* Task instructions: All that is required is the number of lines in this listing that hold "Privacy".

* Given records:
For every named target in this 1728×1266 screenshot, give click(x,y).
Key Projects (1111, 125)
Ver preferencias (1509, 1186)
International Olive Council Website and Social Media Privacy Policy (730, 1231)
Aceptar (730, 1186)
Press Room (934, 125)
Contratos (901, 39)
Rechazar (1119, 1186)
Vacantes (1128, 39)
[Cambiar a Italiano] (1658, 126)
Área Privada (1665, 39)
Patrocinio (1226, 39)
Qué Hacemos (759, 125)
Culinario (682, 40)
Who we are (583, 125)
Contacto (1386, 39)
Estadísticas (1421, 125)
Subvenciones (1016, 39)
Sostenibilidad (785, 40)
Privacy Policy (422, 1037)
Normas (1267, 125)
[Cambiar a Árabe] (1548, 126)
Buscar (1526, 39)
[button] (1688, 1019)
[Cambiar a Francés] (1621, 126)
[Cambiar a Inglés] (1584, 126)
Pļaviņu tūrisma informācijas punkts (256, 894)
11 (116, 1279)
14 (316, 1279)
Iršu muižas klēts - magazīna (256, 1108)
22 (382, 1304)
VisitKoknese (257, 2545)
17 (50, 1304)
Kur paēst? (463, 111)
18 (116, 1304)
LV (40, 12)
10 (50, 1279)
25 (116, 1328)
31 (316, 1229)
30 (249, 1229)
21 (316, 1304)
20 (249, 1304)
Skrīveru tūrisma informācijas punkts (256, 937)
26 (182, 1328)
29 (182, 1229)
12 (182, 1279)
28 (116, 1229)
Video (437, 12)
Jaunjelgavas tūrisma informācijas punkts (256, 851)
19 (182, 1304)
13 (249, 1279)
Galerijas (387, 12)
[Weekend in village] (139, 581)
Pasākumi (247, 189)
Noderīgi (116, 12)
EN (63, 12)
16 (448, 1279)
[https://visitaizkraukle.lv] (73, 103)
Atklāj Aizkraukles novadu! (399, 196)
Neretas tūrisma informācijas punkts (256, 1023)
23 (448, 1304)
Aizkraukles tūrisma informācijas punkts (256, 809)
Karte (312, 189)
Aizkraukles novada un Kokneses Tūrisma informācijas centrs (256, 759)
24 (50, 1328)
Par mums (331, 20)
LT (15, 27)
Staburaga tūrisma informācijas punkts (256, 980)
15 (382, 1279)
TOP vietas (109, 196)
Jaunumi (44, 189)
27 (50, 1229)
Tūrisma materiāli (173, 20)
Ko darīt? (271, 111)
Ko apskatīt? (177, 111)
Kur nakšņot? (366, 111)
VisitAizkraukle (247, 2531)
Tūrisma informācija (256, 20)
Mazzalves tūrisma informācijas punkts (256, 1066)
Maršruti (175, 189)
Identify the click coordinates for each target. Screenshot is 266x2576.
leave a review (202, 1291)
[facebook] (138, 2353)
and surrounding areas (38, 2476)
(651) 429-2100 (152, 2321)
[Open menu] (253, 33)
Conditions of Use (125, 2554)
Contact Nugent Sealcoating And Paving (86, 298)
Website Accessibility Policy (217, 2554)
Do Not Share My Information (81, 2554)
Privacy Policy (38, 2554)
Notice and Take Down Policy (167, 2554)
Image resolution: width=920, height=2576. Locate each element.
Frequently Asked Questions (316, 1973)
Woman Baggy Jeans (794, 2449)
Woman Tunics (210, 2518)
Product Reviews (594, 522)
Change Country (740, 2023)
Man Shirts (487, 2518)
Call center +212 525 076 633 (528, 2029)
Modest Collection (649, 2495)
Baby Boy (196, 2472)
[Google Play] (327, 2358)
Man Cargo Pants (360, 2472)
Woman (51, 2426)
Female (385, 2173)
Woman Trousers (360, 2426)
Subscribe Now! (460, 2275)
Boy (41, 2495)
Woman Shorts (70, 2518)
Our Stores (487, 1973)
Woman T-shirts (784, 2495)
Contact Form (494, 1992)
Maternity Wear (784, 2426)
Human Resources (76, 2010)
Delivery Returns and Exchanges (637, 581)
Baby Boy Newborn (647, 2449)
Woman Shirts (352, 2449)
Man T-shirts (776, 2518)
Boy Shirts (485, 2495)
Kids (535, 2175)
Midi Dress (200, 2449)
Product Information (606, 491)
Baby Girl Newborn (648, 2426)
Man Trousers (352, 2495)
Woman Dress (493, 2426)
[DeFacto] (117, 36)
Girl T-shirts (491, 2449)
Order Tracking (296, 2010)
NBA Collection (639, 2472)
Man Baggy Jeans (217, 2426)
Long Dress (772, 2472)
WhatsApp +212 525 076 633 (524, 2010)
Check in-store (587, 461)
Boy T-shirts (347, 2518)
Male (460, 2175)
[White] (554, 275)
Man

* Response for this exercise: 3